Troubleshooting Steps, Solutions & Fixes
-
Check Available Memory:
- Use the command
free -h
to check current memory usage and availability before running the model.
- Use the command
-
Increase Swap Space:
- If not already done, increase swap space to help mitigate memory limitations:
sudo fallocate -l 16G /swapfile sudo chmod 600 /swapfile sudo mkswap /swapfile sudo swapon /swapfile
- This creates a swap file of 16GB which can be adjusted based on available storage.
- If not already done, increase swap space to help mitigate memory limitations:
-
Disable ZRAM:
- Disable ZRAM if it is enabled, as it might conflict with swap settings:
sudo systemctl stop zram-config.service
- Disable ZRAM if it is enabled, as it might conflict with swap settings:
-
Run Without Desktop UI:
- If applicable, disable any graphical user interface (GUI) to free up additional RAM resources.
-
Modify Command-Line Parameters:
- Reduce memory usage by adjusting command parameters:
--max-context-len=512
- This change can help lower the amount of memory required for processing.
- Reduce memory usage by adjusting command parameters:
-
Monitor Resource Usage:
- Use tools like
htop
ornvidia-smi
to monitor CPU and GPU resource usage during execution to identify bottlenecks.
- Use tools like
-
Test with Different Model Sizes:
- If possible, test with smaller models to verify that the setup works correctly without hitting memory limits.
-
Update Software and Drivers:
- Ensure that all relevant software packages and drivers are up-to-date by checking NVIDIA’s documentation and repositories for updates related to Jetson Orin Nano.
-
Consult Documentation:
- Refer to NVIDIA’s official documentation on mounting swap and other configurations that may assist in optimizing performance on constrained hardware.
-
Community Support:
- Engage with community forums for additional insights or similar experiences from other users who may have encountered and resolved this issue.
Code Snippets & Commands
- To check current memory usage:
free -h
- To create a swap file:
sudo fallocate -l 16G /swapfile sudo chmod 600 /swapfile sudo mkswap /swapfile sudo swapon /swapfile
Unresolved Aspects
- There may be unresolved issues related to specific library versions or Docker configurations that could still be contributing factors.

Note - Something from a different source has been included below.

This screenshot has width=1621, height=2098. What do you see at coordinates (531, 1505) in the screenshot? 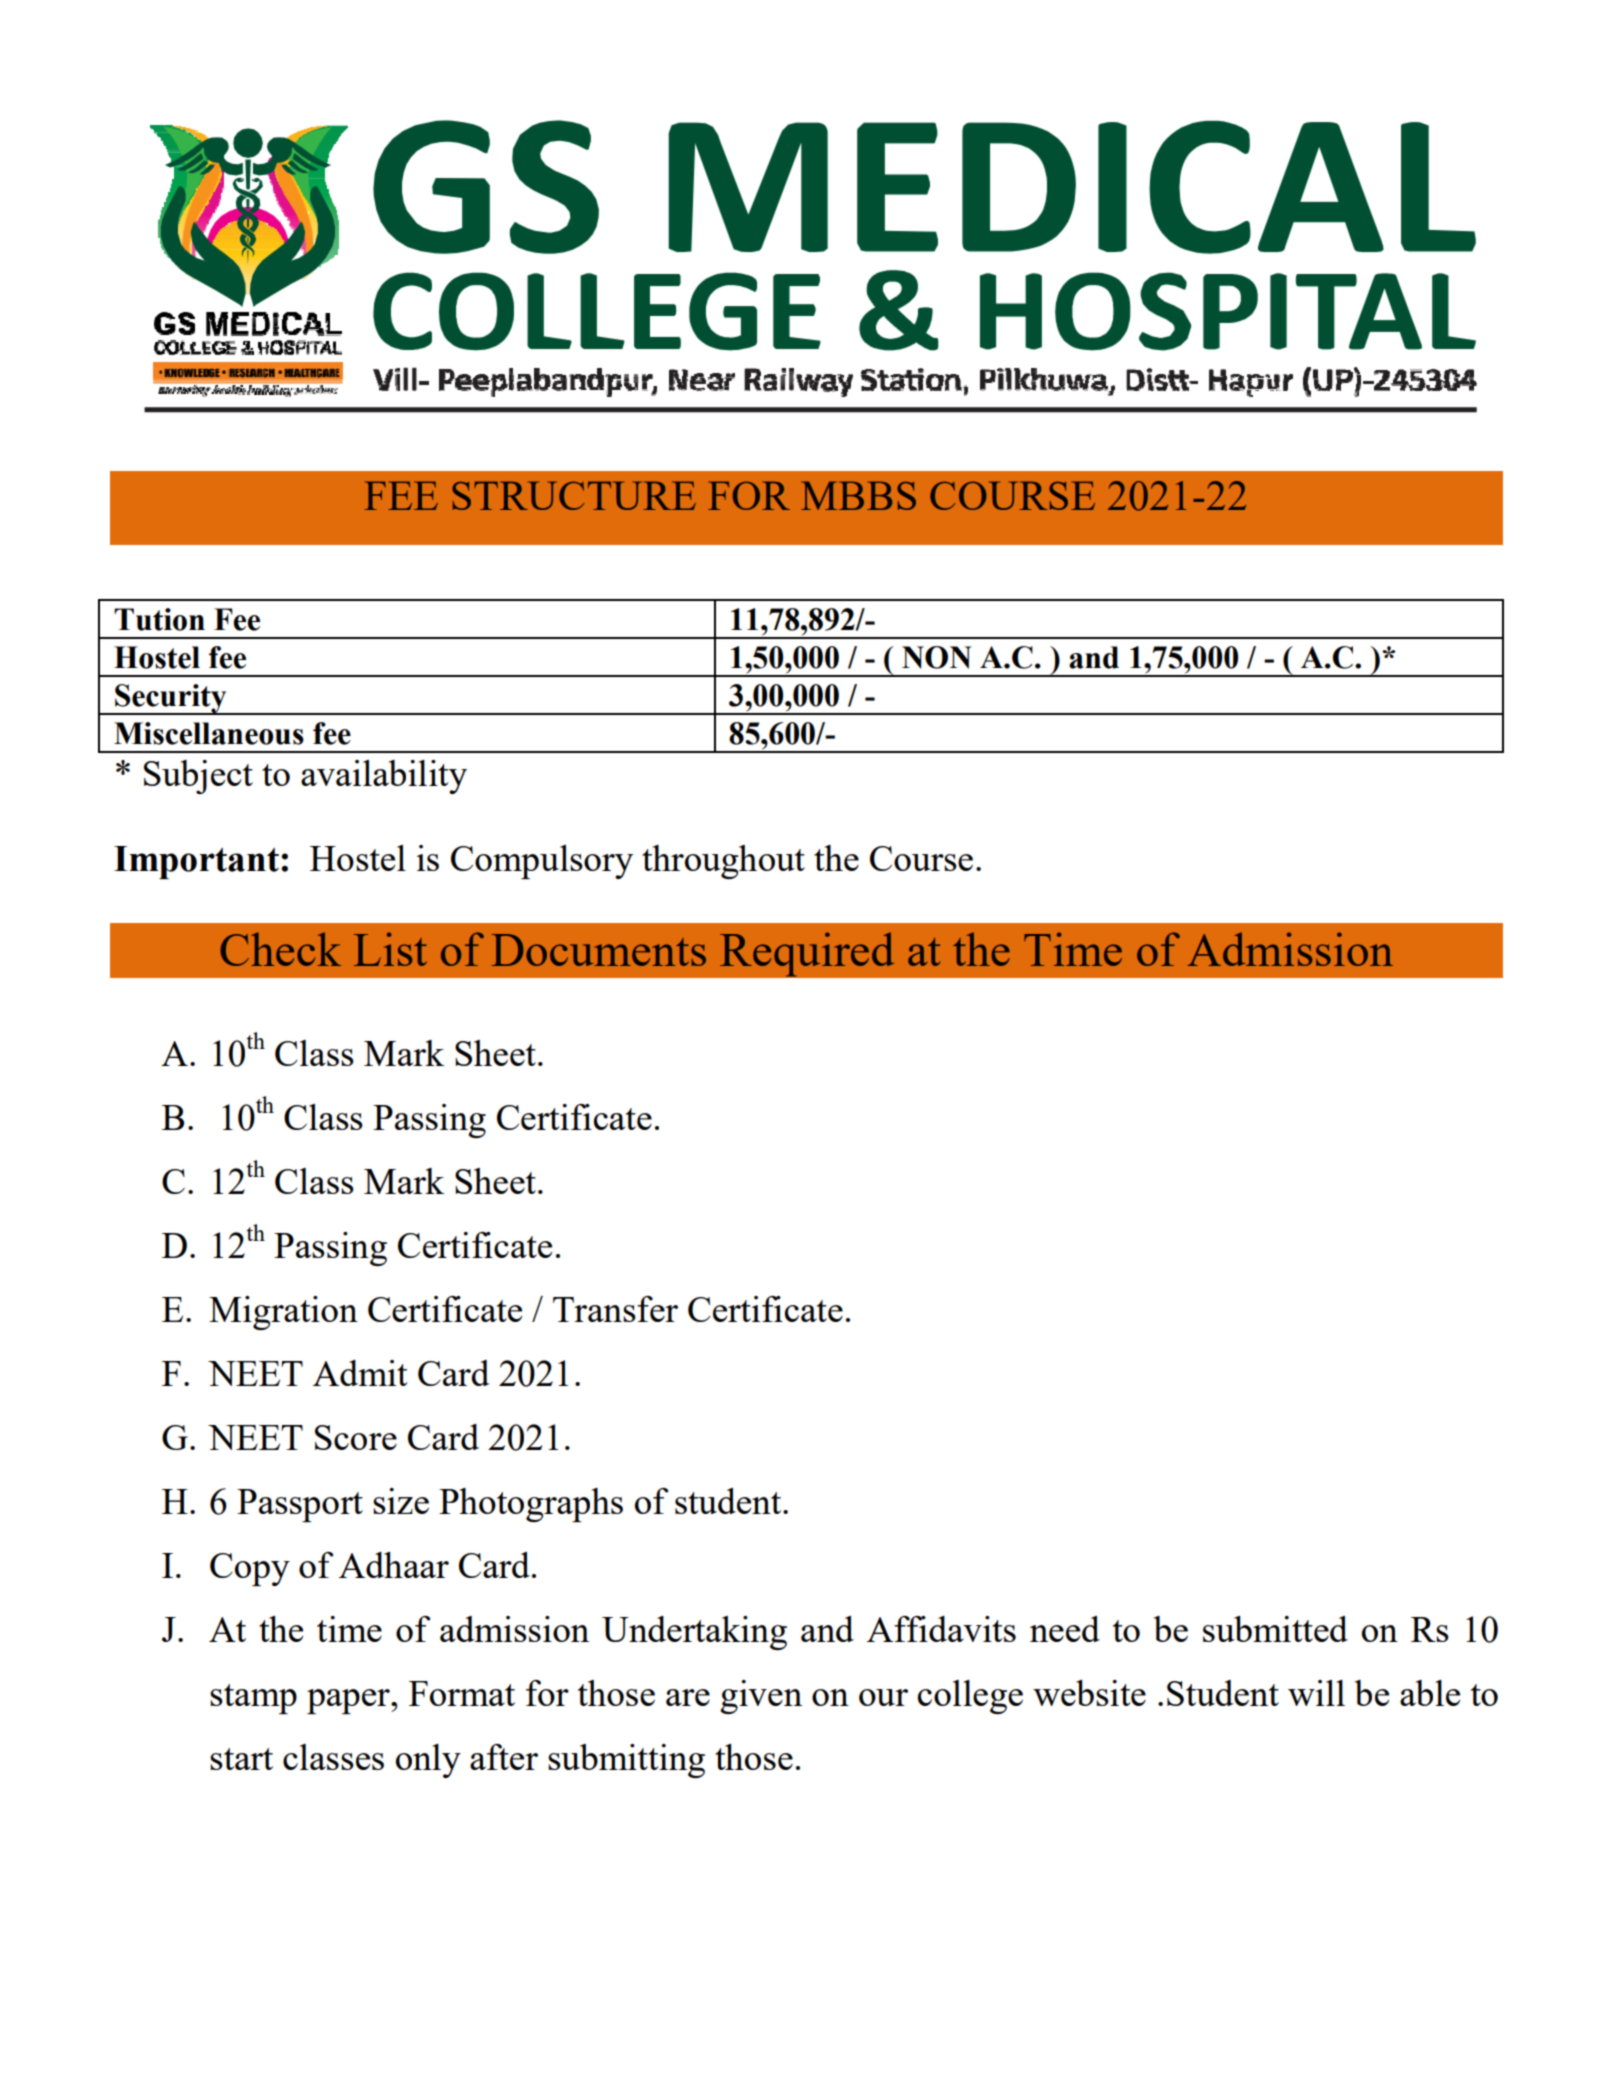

- Further investigation into whether similar problems occur with different models or configurations would be beneficial for comprehensive troubleshooting.
This document serves as a guide for users experiencing similar issues with their Nvidia Jetson Orin Nano while following tutorials for running large language models, particularly focusing on managing memory effectively during execution.